大和ライフネクストは、この業務を提供しており、専門性の高い技術者である工事監理担当者を週に1回程度、現場に派遣して施工会社と進捗確認や検査業務を実施してきました。その件数は2021年度で129件にも上ります。
このウエアラブルカメラを使うと、現場の映像をリアルタイムでパソコンやスマホで見られるほか、ライブで双方向通話ができ、工事監理者からの指示や現場からの確認依頼が可能になります。
また、会話内容や映像が自動的に残るため、作業の振り返りや作業記録として活用でき、管理組合への報告に使えます。
使い方も設定は入らず、電源ボタン1つで使えます。
今回の工事は、ゴンドラを使用する特別な工事だったので、施工会社や工事監理会社にも高い技術力が求められました。
しかし現場は中部・東海エリアにあり、大和ライフネクストの拠点である首都圏や関西圏から離れていました。

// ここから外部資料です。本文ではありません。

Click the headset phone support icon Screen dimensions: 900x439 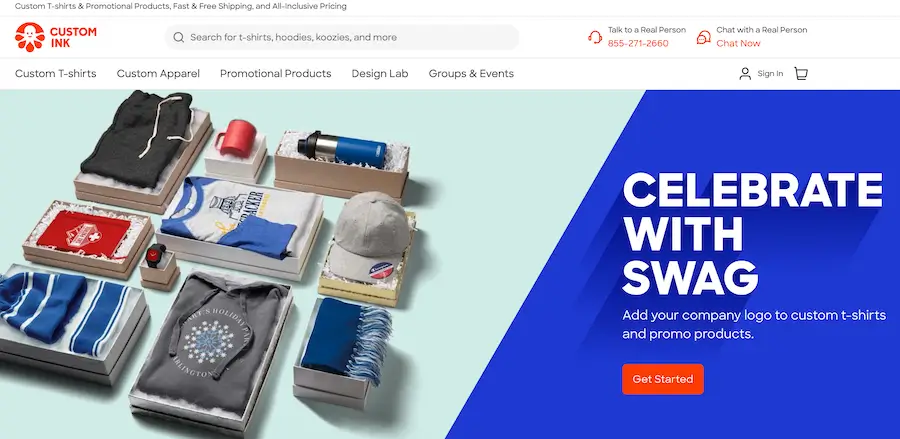tap(595, 37)
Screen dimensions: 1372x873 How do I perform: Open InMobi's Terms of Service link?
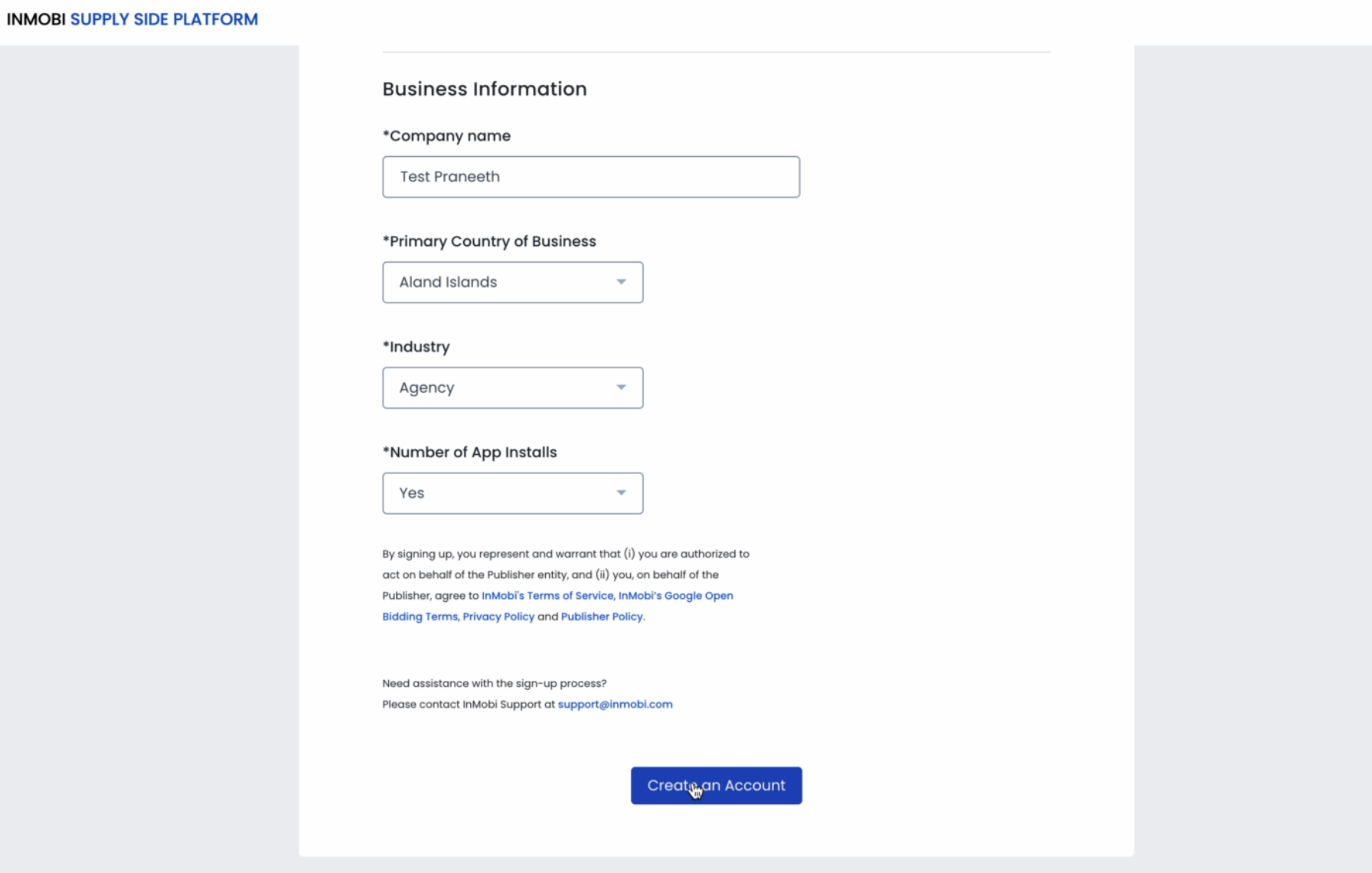pyautogui.click(x=547, y=596)
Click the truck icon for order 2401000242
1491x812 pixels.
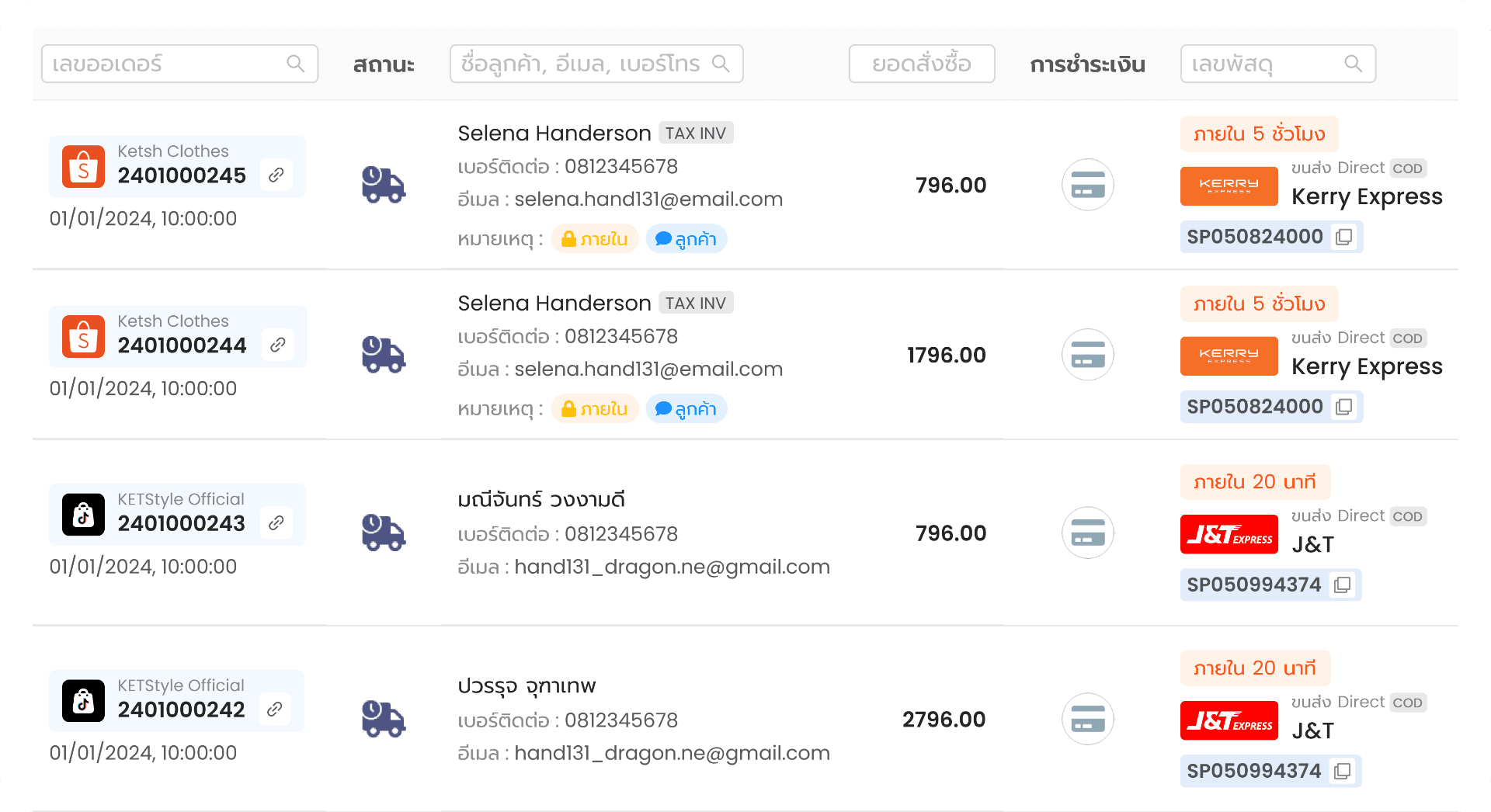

そのため当初、予定していた週1回の現場訪問では、高額な移動経費が発生することになります。
そこで、現場訪問を2週に1回に減らし、隔週でリモートによって現場を確認する方法を採用したところ、
遠隔地による値上げなし
で工事監理を行えたのです。
大和ライフネクストは、2020年からセントラル警備保障(本社:東京都新宿区)やセーフィーとともに、事務所から離れたマンションを中心に現場事前調査や工事の品質チェックの実証実験を進めてきました。
現場の若手社員が経験豊富な技術者から、遠隔で指示を受けることができるので、教育ツールとしても有効です。
今後は大規模修繕工事だけでなく、管理員や清掃員を含めた日常管理や、清掃ロボットや警備ロボットへの応用、点検・メンテナンス会社との連携などにも、ウエアラブルカメラの活用拡大を検討していくとのことです。
マンションの管理も、リモート化やロボット化によって、大きく変わっていきそうですね。